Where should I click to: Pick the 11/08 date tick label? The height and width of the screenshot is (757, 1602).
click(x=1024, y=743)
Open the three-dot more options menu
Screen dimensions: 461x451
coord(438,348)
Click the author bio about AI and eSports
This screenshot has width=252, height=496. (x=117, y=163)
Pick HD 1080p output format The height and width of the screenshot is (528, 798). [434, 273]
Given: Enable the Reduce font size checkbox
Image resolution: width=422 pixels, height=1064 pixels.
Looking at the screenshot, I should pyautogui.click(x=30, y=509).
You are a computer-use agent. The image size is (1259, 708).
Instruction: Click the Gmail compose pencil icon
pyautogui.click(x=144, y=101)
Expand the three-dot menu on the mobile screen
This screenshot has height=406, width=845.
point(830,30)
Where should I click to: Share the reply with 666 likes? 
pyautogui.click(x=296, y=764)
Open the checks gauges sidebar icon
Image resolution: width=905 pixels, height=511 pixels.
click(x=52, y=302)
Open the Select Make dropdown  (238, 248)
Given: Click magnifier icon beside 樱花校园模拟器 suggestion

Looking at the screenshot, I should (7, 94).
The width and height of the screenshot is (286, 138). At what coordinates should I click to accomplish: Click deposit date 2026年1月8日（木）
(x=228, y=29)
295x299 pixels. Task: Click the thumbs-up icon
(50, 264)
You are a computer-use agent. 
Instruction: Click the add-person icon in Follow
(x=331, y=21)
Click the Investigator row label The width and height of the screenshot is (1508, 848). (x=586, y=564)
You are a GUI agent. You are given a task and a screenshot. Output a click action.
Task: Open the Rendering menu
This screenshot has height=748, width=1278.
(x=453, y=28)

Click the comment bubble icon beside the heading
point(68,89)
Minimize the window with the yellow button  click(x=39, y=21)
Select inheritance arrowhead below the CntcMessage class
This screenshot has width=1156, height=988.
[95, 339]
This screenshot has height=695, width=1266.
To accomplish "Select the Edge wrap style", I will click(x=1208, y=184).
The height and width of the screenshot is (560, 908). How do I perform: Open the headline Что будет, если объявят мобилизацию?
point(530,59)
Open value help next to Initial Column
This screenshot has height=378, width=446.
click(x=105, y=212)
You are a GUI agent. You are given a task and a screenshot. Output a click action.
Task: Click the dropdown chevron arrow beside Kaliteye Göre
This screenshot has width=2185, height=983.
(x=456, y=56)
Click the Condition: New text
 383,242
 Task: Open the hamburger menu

•••••

Write every record out again, unaltered.

Where should I click to: Pick the 11/08 date tick label? The height and width of the screenshot is (757, 1602).
click(x=1024, y=743)
Open the three-dot more options menu
Screen dimensions: 461x451
coord(438,348)
Click the author bio about AI and eSports
This screenshot has width=252, height=496. (x=117, y=163)
Pick HD 1080p output format The height and width of the screenshot is (528, 798). [434, 273]
Given: Enable the Reduce font size checkbox
Image resolution: width=422 pixels, height=1064 pixels.
Looking at the screenshot, I should pyautogui.click(x=30, y=509).
You are a computer-use agent. The image size is (1259, 708).
Instruction: Click the Gmail compose pencil icon
pyautogui.click(x=144, y=101)
Expand the three-dot menu on the mobile screen
This screenshot has height=406, width=845.
point(830,30)
Where should I click to: Share the reply with 666 likes? 
pyautogui.click(x=296, y=764)
Open the checks gauges sidebar icon
Image resolution: width=905 pixels, height=511 pixels.
click(x=52, y=302)
Open the Select Make dropdown  (238, 248)
Given: Click magnifier icon beside 樱花校园模拟器 suggestion

Looking at the screenshot, I should (7, 94).
The width and height of the screenshot is (286, 138). At what coordinates should I click to accomplish: Click deposit date 2026年1月8日（木）
(x=228, y=29)
295x299 pixels. Task: Click the thumbs-up icon
(50, 264)
You are a computer-use agent. 
Instruction: Click the add-person icon in Follow
(x=331, y=21)
Click the Investigator row label The width and height of the screenshot is (1508, 848). (x=586, y=564)
You are a GUI agent. You are given a task and a screenshot. Output a click action.
Task: Open the Rendering menu
This screenshot has height=748, width=1278.
(x=453, y=28)

Click the comment bubble icon beside the heading
point(68,89)
Minimize the window with the yellow button  click(x=39, y=21)
Select inheritance arrowhead below the CntcMessage class
This screenshot has width=1156, height=988.
[95, 339]
This screenshot has height=695, width=1266.
To accomplish "Select the Edge wrap style", I will click(x=1208, y=184).
The height and width of the screenshot is (560, 908). How do I perform: Open the headline Что будет, если объявят мобилизацию?
point(530,59)
Open value help next to Initial Column
This screenshot has height=378, width=446.
click(x=105, y=212)
You are a GUI agent. You are given a task and a screenshot. Output a click action.
Task: Click the dropdown chevron arrow beside Kaliteye Göre
This screenshot has width=2185, height=983.
(x=456, y=56)
Click the Condition: New text
 383,242
 Task: Open the hamburger menu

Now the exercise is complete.